What will I do again?
The over-distance runs, for me, are invaluable. Last year I’d pushed to 16 miles. This year I did two more to 18, and though I did them slow, the endurance of just knowing I’d gone that far was fantastic. Knowing as I stepped to the line, not sure of my speed but absolutely certain that 13 miles was a distance I could run, literally, any given Sunday, was priceless.

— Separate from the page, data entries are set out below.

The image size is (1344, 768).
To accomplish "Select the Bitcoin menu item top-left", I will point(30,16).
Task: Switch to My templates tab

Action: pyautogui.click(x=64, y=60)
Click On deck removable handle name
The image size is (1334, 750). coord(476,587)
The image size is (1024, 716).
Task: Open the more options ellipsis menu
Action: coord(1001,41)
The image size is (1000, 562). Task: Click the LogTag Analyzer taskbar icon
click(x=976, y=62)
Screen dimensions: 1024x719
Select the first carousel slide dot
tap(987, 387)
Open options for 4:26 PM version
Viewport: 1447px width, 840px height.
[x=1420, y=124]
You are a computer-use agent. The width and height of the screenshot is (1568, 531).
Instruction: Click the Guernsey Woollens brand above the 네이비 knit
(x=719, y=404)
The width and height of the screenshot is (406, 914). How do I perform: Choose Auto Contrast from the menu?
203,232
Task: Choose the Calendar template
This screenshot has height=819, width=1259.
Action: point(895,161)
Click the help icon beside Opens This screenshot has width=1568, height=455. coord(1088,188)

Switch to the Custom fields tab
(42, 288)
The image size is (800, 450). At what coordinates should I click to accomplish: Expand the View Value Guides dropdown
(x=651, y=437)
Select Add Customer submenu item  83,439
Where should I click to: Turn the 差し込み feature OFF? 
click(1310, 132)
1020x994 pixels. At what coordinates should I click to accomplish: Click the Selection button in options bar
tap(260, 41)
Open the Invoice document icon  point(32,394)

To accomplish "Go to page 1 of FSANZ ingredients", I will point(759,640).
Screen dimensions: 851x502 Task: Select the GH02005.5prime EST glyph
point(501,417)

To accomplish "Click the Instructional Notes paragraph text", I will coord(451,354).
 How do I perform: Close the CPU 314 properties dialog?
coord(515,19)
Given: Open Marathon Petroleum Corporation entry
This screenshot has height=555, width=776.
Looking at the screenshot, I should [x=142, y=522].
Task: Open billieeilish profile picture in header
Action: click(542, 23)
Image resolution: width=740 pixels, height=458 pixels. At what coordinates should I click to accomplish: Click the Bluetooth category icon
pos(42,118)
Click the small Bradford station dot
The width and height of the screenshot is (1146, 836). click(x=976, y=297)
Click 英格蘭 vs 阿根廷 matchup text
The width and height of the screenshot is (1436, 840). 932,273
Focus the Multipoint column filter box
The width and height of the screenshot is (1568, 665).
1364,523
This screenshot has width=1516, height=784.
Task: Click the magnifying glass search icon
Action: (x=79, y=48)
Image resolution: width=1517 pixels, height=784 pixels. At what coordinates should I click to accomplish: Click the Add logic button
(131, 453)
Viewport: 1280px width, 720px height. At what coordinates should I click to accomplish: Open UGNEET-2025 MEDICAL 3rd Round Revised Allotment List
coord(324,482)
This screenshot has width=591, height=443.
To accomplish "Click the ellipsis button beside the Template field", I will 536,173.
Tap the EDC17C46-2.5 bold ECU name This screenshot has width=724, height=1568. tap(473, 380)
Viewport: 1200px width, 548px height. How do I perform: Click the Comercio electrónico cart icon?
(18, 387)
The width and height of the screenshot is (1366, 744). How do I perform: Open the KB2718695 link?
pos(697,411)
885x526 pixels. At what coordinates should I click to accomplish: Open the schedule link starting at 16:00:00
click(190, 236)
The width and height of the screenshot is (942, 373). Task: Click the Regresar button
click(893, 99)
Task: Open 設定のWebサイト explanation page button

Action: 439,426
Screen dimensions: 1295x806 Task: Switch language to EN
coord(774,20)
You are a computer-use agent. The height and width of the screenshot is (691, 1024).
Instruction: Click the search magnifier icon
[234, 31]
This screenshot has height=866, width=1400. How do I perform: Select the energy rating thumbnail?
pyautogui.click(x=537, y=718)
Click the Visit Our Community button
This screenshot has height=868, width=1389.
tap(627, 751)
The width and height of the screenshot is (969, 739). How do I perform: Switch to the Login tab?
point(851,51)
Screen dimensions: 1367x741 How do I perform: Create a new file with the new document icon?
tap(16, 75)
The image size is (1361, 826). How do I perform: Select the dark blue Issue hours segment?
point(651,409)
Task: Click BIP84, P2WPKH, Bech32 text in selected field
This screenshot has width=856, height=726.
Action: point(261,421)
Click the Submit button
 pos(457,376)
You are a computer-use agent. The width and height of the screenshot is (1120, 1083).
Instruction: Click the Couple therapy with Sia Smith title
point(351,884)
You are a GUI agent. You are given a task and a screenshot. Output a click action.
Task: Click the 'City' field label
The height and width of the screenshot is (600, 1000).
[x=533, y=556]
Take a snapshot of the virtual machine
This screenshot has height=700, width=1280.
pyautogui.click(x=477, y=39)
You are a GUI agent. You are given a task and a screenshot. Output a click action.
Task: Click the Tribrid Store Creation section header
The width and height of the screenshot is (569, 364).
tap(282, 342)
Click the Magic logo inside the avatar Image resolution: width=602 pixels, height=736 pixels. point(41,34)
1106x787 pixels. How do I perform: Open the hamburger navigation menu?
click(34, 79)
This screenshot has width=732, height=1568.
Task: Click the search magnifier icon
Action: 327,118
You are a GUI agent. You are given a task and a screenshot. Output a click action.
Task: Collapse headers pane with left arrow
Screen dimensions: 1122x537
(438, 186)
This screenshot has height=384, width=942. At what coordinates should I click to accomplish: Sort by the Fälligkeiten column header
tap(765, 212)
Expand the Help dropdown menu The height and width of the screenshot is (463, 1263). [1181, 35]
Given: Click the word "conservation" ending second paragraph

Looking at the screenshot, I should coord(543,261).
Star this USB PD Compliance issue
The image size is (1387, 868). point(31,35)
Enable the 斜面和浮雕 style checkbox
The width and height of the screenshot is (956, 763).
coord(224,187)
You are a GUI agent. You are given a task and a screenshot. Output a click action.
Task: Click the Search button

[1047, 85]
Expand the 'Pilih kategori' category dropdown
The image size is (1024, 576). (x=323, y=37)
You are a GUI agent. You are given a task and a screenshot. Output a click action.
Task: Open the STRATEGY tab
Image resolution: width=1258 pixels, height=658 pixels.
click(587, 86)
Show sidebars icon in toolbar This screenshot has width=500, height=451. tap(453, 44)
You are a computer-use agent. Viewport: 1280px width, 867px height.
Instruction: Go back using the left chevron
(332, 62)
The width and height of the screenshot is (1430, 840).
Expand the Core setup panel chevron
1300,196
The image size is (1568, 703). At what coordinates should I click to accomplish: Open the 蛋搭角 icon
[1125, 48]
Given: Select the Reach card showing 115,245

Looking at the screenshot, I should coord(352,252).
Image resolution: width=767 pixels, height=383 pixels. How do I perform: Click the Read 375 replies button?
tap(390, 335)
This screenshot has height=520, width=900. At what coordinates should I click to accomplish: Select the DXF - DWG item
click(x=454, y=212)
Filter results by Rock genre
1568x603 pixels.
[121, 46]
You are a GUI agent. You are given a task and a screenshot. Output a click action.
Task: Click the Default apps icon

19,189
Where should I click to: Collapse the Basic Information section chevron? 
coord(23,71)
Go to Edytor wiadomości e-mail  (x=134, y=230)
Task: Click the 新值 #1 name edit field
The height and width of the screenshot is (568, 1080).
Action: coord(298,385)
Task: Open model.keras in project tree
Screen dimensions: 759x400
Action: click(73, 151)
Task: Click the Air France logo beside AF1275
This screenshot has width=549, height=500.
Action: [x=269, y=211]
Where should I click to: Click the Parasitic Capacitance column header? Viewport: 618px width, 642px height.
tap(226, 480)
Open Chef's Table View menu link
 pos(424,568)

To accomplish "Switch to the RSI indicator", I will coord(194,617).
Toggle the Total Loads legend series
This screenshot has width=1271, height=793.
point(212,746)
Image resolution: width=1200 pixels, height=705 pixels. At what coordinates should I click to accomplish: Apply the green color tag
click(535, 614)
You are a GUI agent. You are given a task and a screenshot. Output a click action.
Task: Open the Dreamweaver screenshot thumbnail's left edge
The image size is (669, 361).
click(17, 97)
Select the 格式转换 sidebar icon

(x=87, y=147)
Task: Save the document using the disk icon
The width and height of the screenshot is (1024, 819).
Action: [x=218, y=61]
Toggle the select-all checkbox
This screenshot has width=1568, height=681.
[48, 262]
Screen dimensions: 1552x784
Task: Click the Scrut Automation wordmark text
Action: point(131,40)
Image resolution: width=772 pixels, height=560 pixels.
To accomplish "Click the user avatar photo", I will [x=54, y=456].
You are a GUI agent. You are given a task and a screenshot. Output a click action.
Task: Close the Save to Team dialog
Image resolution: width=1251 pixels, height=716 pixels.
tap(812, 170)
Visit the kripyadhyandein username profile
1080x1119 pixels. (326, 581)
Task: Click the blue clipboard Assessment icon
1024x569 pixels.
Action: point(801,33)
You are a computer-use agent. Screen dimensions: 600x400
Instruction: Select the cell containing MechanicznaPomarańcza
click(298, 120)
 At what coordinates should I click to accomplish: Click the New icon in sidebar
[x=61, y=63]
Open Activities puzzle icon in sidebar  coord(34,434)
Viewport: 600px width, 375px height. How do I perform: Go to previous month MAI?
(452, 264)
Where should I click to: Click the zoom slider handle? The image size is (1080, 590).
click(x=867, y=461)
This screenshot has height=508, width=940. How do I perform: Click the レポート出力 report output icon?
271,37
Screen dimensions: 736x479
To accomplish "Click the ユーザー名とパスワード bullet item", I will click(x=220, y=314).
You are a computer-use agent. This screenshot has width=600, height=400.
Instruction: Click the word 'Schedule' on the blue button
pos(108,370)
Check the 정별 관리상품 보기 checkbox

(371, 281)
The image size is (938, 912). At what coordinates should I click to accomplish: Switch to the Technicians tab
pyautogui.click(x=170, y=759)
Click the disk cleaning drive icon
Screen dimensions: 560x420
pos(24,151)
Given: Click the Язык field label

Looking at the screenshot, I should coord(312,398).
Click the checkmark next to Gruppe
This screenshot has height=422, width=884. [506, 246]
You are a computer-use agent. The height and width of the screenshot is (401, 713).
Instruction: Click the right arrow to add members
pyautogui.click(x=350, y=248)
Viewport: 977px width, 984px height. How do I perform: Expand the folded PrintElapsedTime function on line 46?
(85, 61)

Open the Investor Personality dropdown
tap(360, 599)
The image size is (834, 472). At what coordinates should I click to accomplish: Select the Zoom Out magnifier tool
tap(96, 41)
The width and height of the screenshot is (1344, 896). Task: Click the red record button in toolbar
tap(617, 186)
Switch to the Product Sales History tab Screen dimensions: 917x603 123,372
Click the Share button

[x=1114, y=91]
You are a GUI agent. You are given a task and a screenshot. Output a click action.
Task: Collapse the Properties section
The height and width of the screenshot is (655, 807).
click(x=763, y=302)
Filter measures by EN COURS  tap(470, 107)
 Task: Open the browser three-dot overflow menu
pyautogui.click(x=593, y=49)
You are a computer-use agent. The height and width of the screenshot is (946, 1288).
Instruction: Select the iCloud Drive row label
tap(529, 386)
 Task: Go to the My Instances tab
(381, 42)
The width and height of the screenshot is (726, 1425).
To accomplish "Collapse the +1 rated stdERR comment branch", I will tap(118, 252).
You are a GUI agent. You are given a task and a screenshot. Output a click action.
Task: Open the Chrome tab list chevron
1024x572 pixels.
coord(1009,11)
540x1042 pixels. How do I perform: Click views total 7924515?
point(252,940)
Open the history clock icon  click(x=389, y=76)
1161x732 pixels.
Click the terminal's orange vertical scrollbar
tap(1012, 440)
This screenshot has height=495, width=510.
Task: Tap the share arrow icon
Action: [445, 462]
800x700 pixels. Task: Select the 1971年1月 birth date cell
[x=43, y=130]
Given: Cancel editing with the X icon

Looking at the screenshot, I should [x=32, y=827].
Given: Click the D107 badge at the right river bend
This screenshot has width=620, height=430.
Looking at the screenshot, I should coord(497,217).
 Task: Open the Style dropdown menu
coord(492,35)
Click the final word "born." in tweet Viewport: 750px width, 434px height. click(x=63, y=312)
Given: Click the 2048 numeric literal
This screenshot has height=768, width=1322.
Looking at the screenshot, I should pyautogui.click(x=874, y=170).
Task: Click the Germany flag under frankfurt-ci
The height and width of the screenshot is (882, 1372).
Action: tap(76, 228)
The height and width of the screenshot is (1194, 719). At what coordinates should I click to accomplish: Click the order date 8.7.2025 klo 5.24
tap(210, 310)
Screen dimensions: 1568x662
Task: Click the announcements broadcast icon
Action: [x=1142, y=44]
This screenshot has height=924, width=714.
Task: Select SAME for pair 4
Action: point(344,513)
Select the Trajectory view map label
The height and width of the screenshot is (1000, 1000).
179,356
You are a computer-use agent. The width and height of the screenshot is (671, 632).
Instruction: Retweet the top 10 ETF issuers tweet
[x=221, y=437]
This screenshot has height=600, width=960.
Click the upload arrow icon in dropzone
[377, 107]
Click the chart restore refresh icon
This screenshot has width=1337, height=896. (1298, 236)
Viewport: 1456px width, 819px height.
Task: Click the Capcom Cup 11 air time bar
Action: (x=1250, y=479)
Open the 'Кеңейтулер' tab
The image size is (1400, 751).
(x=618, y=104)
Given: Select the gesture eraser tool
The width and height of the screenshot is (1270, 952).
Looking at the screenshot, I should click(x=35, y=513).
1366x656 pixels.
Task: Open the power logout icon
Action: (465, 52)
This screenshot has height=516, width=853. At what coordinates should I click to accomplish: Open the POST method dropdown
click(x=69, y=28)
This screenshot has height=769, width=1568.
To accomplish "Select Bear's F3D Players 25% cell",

I’d probably run this race again, too. Though there are no pacers or separate corrals, I love the course. I love the organization, and the time of year is just right for me.

What did I do wrong?

  • Again, there were so many things I screwed up! First of all, I shirked on the tempo runs at race pace, and really, that’s just a rookie mistake. I think it was mostly because there were so many intervals I wanted to try out, and I kept substituting my regularly-scheduled tempo runs with new interval workouts. But so help me if I don’t remember this: there is no substitute for practicing your race pace! I think I was also avoiding practicing my race pace because it felt so tough, and I kept thinking it was a function of the heat and I’d feel so comfortable when winter came. Well, guess what? Winter never came, at least not before race day. I should have been practicing my pace, no matter how brutally difficult it was.
  • This is kind of a derivation of the last item, but I didn’t stick to the schedule very well. Part of that was wisdom–if I am feeling particularly tired, I do need to take a day off or at least run easy–but part of it was just inattention. I should have nailed my workouts. Instead, it took me all of August to get into a rhythm, figuring out which weekdays worked for speed workouts, how to do my long run and still make it to the Lamb’s soccer games, etc. It was a learning year, I suppose.
  • Because of the scheduling snafus, I didn’t do very well at recovery, especially after the long runs. No ice baths after the 18s made me cranky and tired and achy. Gotta hit the ice after the 20s, for sure.
  • I carried only the number of gels I thought I would need on the course, no more. I had one at the start, one at mile 5, and one at mile 10. But you know, once on the course, I kind of wished I’d had the option of having another. Just because. And then I realized, what if one of the gels had “malfunctioned,” as mine have in the past, where the top just doesn’t come off? I’d have been in deep trouble, because in this race, I absolutely needed my gels.
  • Visiting the porta-potties so close to gun time made for a nerve-racking start.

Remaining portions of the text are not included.